In the two weeks preceding the storm in the Gulf, the trumping of science by ideology and expertise by special interests accelerated. The Federal Drug Administration announced that it was postponing sale of the morning-after contraceptive pill, despite overwhelming scientific evidence of its safety and its approval by the FDA's scientific advisory board. The United Nations special envoy for HIV/AIDS in Africa accused the Bush administration of responsibility for a condom shortage in Uganda -- the result of the administration's evangelical Christian agenda of "abstinence."

When the chief of the Bureau of Justice Statistics in the Justice Department was ordered by the White House to delete its study that African-Americans and other minorities are subject to racial profiling in police traffic stops and he refused to buckle under, he was forced out of his job. When the Army Corps of Engineers' chief contracting oversight analyst objected to a $7 billion no-bid contract awarded for work in Iraq to Halliburton (the firm at which Vice President Cheney was formerly CEO), she was demoted despite her superior professional ratings.
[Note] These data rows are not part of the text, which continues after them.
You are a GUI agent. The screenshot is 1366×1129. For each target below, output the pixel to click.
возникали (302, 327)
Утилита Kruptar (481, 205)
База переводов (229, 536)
At the National Park Service, a former Cheney aide, a political appointee lacking professional background, drew up a plan to overturn past environmental practices and prohibit any mention of evolution while allowing sale of religious materials through the Park Service.

On the day the levees burst in New Orleans, Bush delivered a speech in Colorado comparing the Iraq war to World War II and himself to Franklin D. Roosevelt: "And he knew that the best way to bring peace and stability to the region was by bringing freedom to Japan." Bush had boarded his very own "Streetcar Named Desire."